A riparian buffer is a narrow strip of land filled with vegetation located along the borders of water networks. It protects the water from impact of adjacent land through filtering the pollutions. It also provide a habitat and wildlife corridor, as well as reducing erosion through stabilizing the river bank. For the city, it could increase the land value as it will provide a recreational area for the citizens. Profitable plants can be incorporated along the riparian zone to give economical benefit.

Riparian buffer zoning. Source: NSCU

The strip usually divided into three zones which each has its own specific function to filter the water runoff. Buffer design is the key of the strip effectiveness. It is generally recommended that the general width should be around 15 m on each side, with incorporation of native plants 1.

Zone 1: This area located around 5 – 10 m along the waterways. It has the fewest pollutants as they already absorbed by zone 2 and zone 3. Fast growing tree species that do not require any tending is highly recommended to provide shade to the water, improving bank stability and offering insect habitat.

Zone 2: This area located around 10 – 15 m next to zone 1. This zone acts as the transitional space between the grassland and forest. Native slow growing trees and shrubs are planted to absorb the pollutants from zone 3 and has to be periodically maintained. Productive tree plants is permitted as long as the purpose is not being compromised. This zone can provide space for wildlife, such as nesting area for bird.

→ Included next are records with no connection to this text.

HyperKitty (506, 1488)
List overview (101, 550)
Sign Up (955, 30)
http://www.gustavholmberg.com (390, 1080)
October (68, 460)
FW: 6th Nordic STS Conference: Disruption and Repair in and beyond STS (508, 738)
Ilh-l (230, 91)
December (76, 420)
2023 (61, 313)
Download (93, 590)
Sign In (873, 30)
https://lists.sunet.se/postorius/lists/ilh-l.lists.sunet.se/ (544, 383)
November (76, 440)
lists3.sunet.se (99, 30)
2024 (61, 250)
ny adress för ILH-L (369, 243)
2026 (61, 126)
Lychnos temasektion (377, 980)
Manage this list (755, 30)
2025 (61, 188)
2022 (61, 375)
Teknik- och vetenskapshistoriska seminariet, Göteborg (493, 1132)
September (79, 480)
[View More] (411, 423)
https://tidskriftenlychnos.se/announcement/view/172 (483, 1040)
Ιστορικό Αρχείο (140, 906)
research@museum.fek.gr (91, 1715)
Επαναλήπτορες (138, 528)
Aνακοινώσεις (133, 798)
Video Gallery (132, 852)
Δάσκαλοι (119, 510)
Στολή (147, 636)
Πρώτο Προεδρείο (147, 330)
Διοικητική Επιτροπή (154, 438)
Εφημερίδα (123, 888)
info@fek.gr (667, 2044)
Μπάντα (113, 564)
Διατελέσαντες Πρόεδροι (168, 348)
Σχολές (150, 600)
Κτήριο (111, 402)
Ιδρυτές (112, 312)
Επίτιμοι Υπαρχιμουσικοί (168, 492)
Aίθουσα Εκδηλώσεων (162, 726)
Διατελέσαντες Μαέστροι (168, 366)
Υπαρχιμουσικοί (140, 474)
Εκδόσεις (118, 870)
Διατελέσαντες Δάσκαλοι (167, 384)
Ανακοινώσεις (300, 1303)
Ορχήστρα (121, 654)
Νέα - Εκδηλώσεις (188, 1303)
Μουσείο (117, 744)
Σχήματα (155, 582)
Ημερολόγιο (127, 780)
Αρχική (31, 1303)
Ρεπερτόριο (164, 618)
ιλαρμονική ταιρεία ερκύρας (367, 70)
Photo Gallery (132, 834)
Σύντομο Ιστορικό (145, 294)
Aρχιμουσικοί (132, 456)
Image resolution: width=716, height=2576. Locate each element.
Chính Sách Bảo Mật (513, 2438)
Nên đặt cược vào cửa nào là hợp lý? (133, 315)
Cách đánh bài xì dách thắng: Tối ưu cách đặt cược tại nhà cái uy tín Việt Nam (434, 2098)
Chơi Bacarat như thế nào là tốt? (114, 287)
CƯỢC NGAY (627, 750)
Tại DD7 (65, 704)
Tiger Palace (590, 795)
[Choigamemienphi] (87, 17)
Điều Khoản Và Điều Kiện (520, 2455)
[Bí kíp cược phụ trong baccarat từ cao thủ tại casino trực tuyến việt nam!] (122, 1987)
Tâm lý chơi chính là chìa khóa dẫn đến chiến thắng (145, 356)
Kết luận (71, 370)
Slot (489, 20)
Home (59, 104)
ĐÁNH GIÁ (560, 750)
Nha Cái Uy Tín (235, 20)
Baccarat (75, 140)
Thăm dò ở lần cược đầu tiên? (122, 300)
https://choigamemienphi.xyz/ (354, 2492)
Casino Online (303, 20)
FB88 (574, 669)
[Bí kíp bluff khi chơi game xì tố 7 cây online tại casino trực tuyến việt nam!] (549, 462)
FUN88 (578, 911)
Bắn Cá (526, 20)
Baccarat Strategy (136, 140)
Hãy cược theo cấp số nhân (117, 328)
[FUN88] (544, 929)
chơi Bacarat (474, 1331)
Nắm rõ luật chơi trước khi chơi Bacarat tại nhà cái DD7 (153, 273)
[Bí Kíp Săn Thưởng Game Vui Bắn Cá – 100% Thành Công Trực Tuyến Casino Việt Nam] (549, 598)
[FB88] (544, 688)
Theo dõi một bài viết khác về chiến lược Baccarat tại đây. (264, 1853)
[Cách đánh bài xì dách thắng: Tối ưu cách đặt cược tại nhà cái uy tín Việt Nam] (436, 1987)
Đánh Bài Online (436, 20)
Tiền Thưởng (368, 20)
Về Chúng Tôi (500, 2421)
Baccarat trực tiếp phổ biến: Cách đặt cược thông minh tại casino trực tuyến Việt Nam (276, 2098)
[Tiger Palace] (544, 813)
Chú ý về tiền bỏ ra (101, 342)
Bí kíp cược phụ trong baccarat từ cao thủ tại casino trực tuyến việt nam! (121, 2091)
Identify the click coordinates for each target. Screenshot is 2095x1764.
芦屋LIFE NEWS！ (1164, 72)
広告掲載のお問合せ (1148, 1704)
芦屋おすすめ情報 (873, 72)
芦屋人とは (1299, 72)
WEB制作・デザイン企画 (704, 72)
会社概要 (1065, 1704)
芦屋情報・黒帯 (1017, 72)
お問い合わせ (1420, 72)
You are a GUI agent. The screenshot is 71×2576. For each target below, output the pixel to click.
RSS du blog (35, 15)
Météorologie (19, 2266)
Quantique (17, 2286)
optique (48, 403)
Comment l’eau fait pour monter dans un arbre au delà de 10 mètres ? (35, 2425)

Zone 3: This area generally around 10 m in width and covered in native grass. This is the first line of defense against contaminants and pollutants. It also slow down the surface runoff before reaching the other zone.


Riparian buffer in Story County, Iowa. Source: USDA



1. Dosskey, M., Schultz, D., & Isenhart, T. (1997). “Riparian Buffers for Agricultural Land.” Agroforestry Notes, No. 3, January 1997. National Agroforestry Center, USDA Forest Service, Lincoln, NE.